Since the commissioning of the building on the 20th of April 2013, the Rock Cathedral in Lekki, Lagos, has been a tourist attraction. The massive structure has hosted weekly tours of its outstanding facilities and welcomes over 14,000 Christian worshippers every Sunday at full capacity (plus overflow). Apart from the main 10,000-seater auditorium, there are multi-purpose halls, a 500-seater Prayer Chapel, a Gymnasium, a Cafeteria/Restaurant that seats over 200 persons, two recording studios, several offices, a fully functional clinic, and other facilities.
The building is roofed at different levels. The roofs were made from long span aluminum roofing sheets placed on concrete slabs and laid to slope. The roof decks are concealed from view with a concrete fascia, and the main entrance is celebrated with a polycarbonate barrel vault covering.
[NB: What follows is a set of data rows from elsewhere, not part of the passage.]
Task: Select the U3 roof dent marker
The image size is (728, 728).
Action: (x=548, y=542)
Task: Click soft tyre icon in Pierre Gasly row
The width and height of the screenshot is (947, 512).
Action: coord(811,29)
There are also four security posts, and a Service Yard comprising 4 large generator bays, a water treatment facility, a sewage treatment facility and a Facility Management office with sleeping quarters. The main building goes up to four floors, and the parking lots can take up to 1,343 cars (excluding off-road parking), including disabled parking spaces.
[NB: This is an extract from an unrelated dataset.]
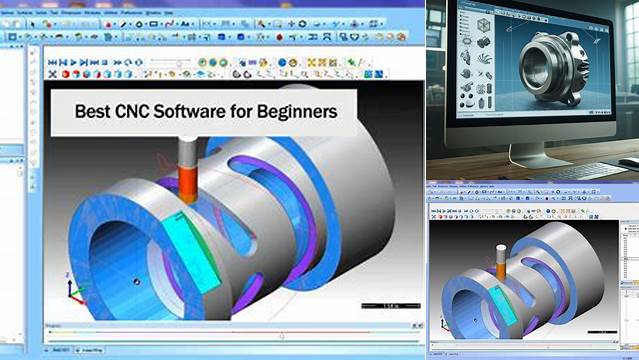Screen dimensions: 639x360
Task: Select the pencil line tool
Action: [123, 24]
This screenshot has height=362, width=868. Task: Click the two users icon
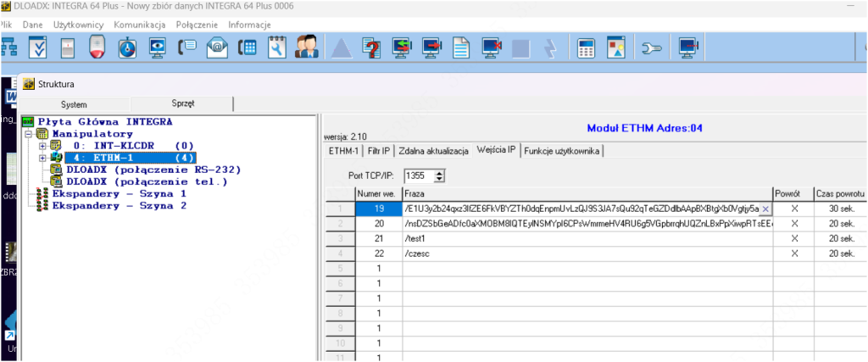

Thanks to BIM, this architectural edifice now exists permanently in a virtual database. The client (HOUSE ON THE ROCK) approached ATO Architects in 2018 to do complete as-built documentation of its facilities. This was done to provide a more realistic dataset to guide their in-house facility management team and showcase parts of the building with potential for further development.
The building was originally designed by ACCL Architects and the client provided us with the detailed design drawings available in their archives. We then used scan-to-BIM technology to document the 32000sqm Cathedral sitting on a land area of about 3 hectares. We generated a point cloud model with about 8.3 million points or 30MB Point cloud data using Autodesk Recap, which captured every single detail of the building’s exterior. The point cloud then served as virtual reference material for a detailed BIM Model in Revit from which space, walls, door, window, and curtain wall schedules were automatically extracted.
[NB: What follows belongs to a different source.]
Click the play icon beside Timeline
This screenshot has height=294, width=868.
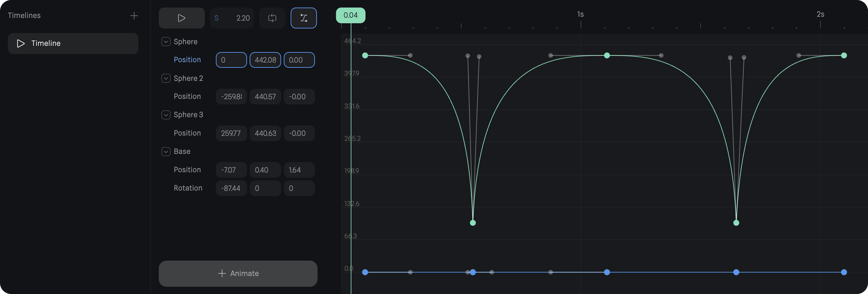(21, 43)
Using a DJI Mavic Pro drone, about a hundred photographs of the building were taken from strategic points around it’s perimeter. In less than 30 minutes, the images had been captured, and we exported them into the photogrammetry application (Recap) for processing in the cloud.
The reality capture for the exterior of the building was processed seamlessly. However, a challenge presented itself when it came to documenting the main auditorium. It was easy enough to confirm the smaller spatial dimensions using laser measuring tools, but the height and depth of the main auditorium exceeded the distance limits on the device. Also, with photogrammetry, limitations presented themselves in the form of walls with no distinguishable features, windows/glass surfaces, and reflective surfaces. We used the drone inside the auditorium (after safety measures had been implemented) to capture images for the photogrammetry. The results of the interior model were not as good as that of the exterior, but the measurements taken from the model were still accurate enough to provide a firm basis for the Revit model, supplemented by measurements taken on-site on smaller references.
A project of this size needed multiple people accessing it at the same time, and so worksets needed to be created at the start of the project, with the project team collaborating real-time over our local server.
Scan-vs-BIM Comparison
Our mission was to automate the as-built documentation to the very best of our ability and we were impressed with the results, accompanied by a series of lessons learned and opportunities for improvement in future projects identified. A full documentation report with schedules and 3D visualizations were handed over to the client. There is still room for improvement in the full lifecycle management of buildings using BIM, but this experience revealed just how much is possible once we can lean into the BIM methodology. In the future, we hope to be able to move the point cloud model into a VR environment where people can partake in 360 virtual tours of the Cathedral.
As we strive to be the leading providers of environmental design solutions in West Africa, leveraging BIM technology is at the core of our execution strategy. We look forward to collaborating with partners who share our drive and enthusiasm to do more with technology within and outside the AEC industry. We are grateful to the client, HOUSE ON THE ROCK, for the remarkable opportunity.